## Goal
Can you turn everything from the line containing "Image resolution: width=421" down to the end of the data into a numbered list, skipping any blank lines and leaving the pictures out?

## Stored data
-*-*-

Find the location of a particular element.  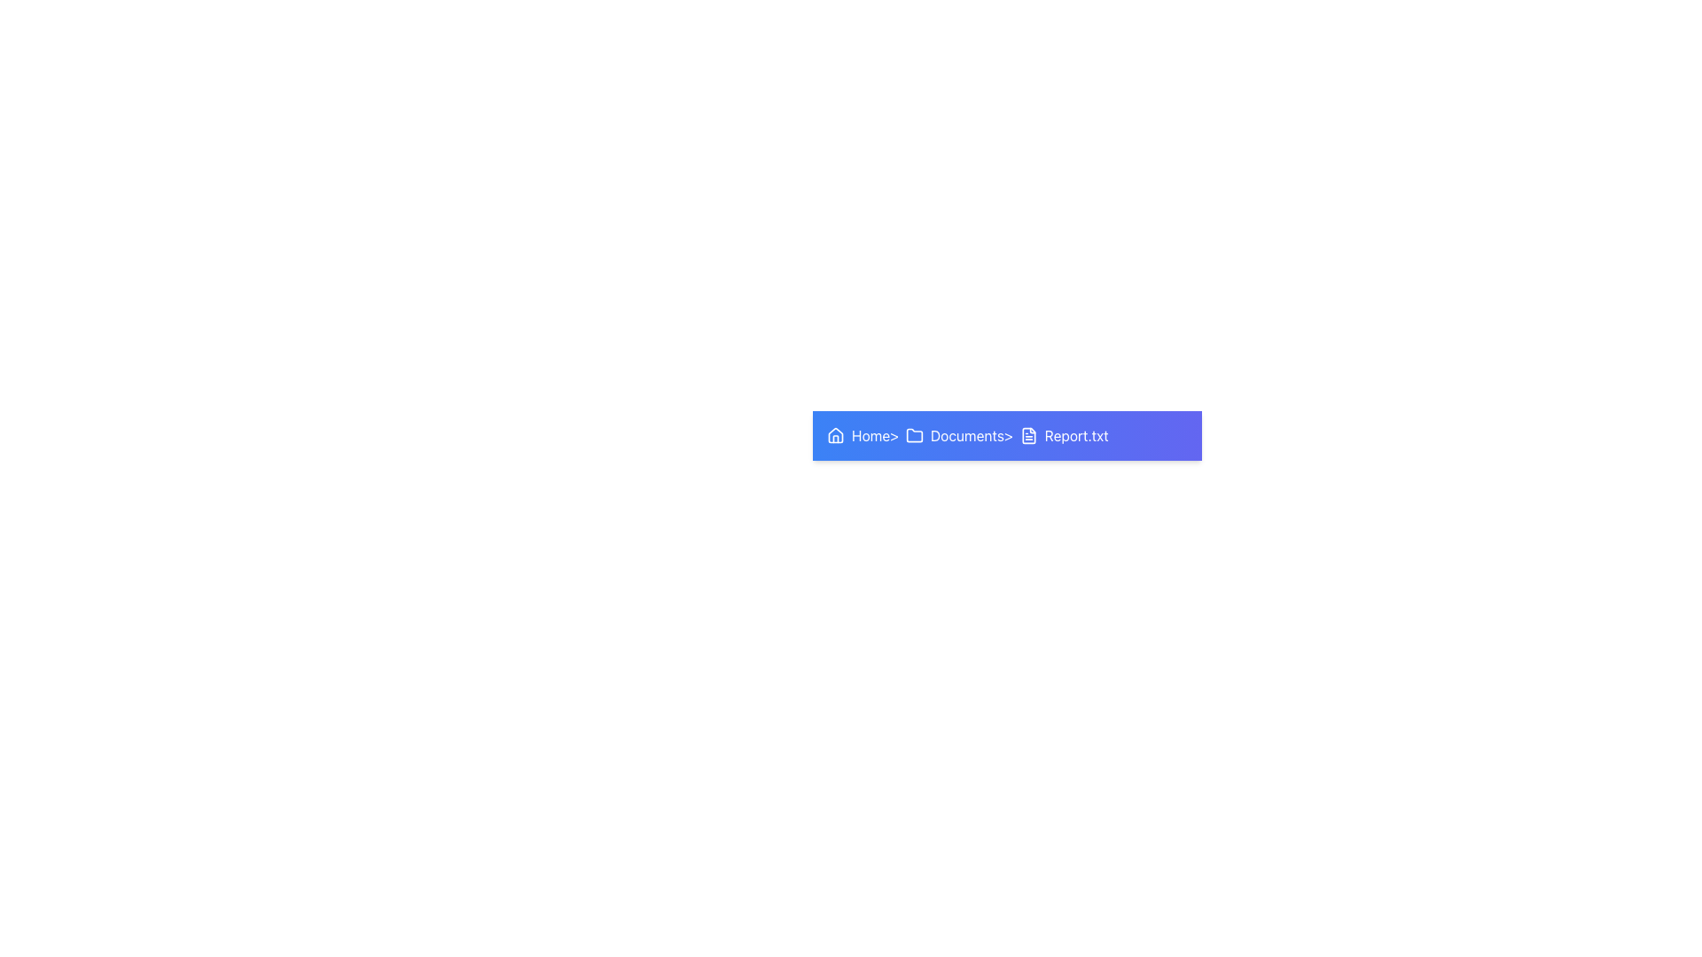

the house icon is located at coordinates (834, 434).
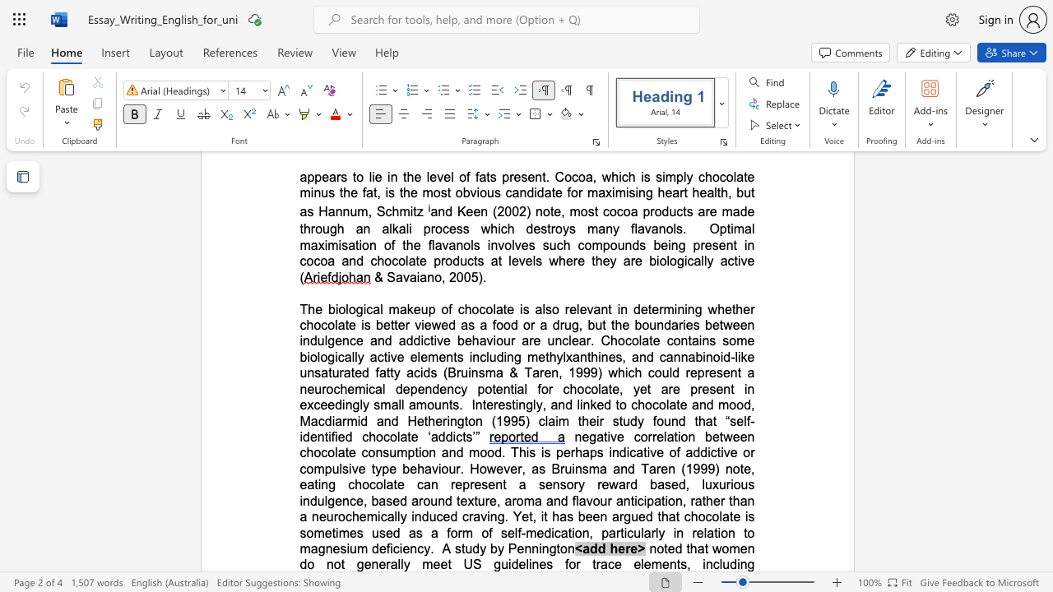 Image resolution: width=1053 pixels, height=592 pixels. I want to click on the subset text "y m" within the text "generally meet", so click(403, 564).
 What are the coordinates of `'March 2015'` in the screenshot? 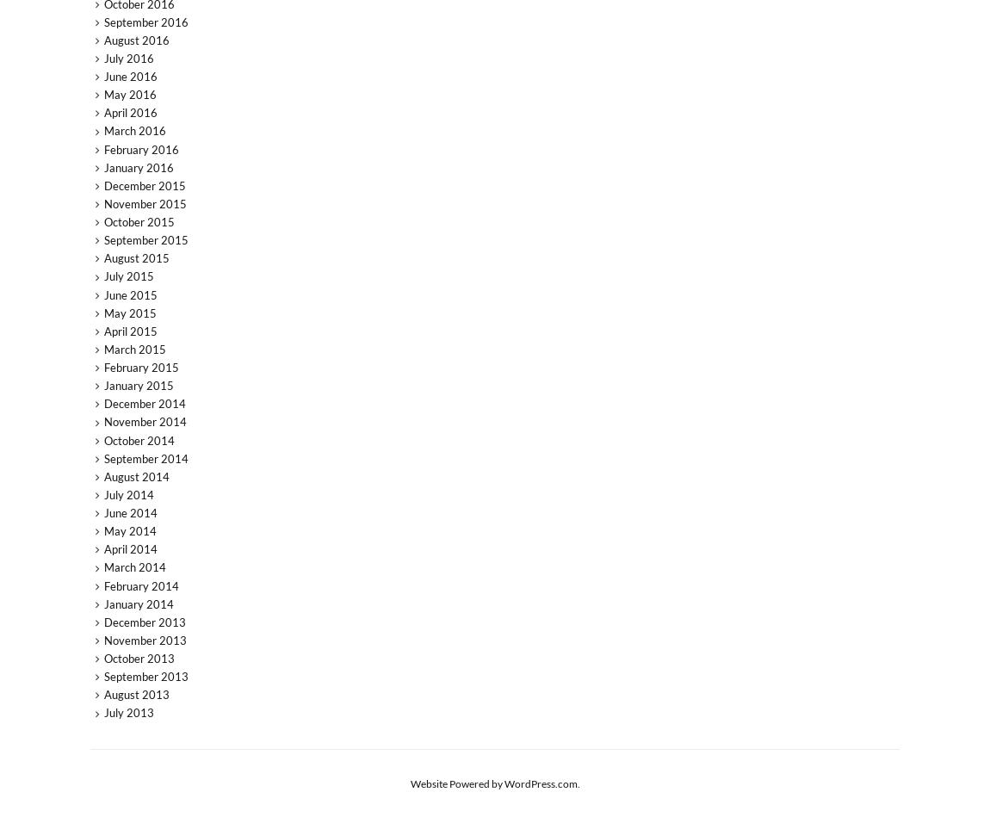 It's located at (102, 349).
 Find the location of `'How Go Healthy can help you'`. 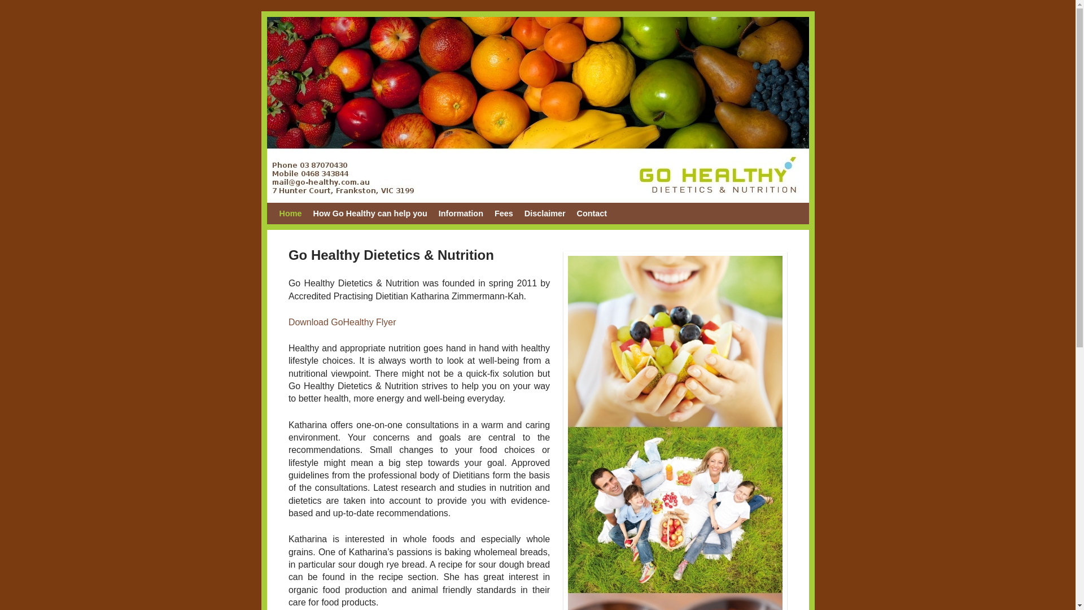

'How Go Healthy can help you' is located at coordinates (307, 213).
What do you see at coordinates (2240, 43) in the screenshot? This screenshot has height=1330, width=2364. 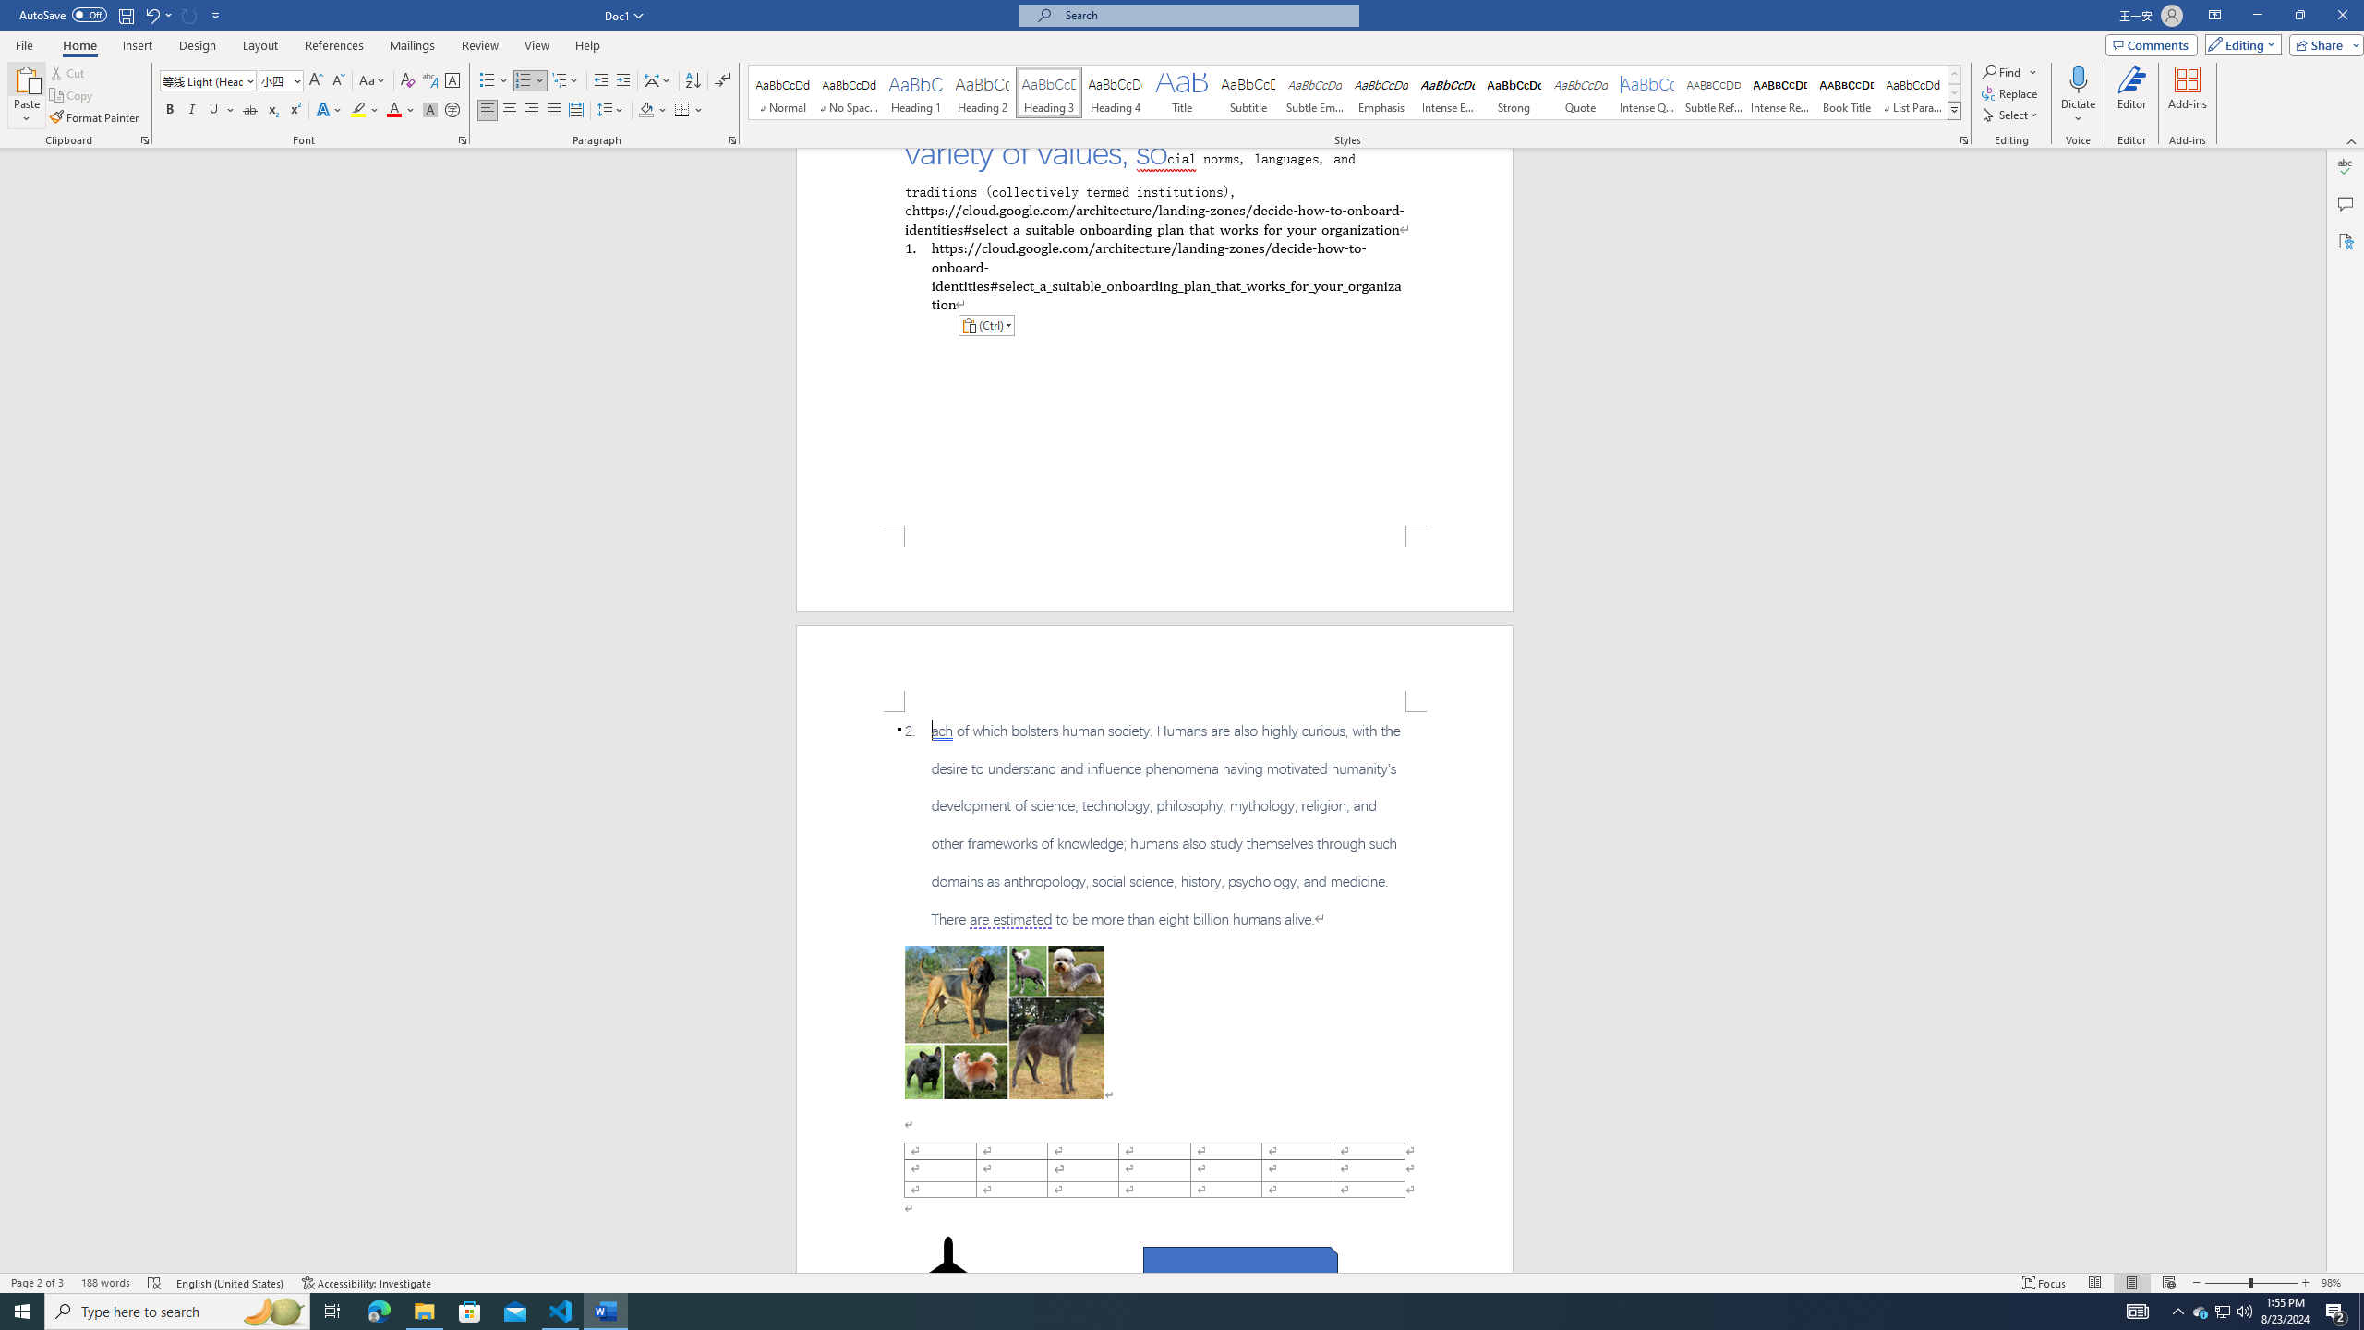 I see `'Editing'` at bounding box center [2240, 43].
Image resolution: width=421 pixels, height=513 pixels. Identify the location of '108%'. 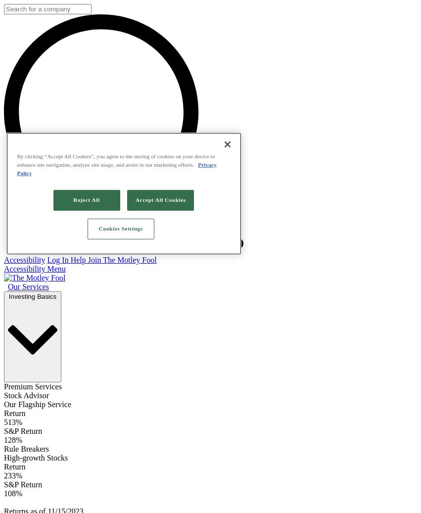
(12, 493).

-*-*-

## The completed task
1. Image resolution: width=421 pixels, height=513 pixels. Identify the location of '108%'. 
2. (12, 493).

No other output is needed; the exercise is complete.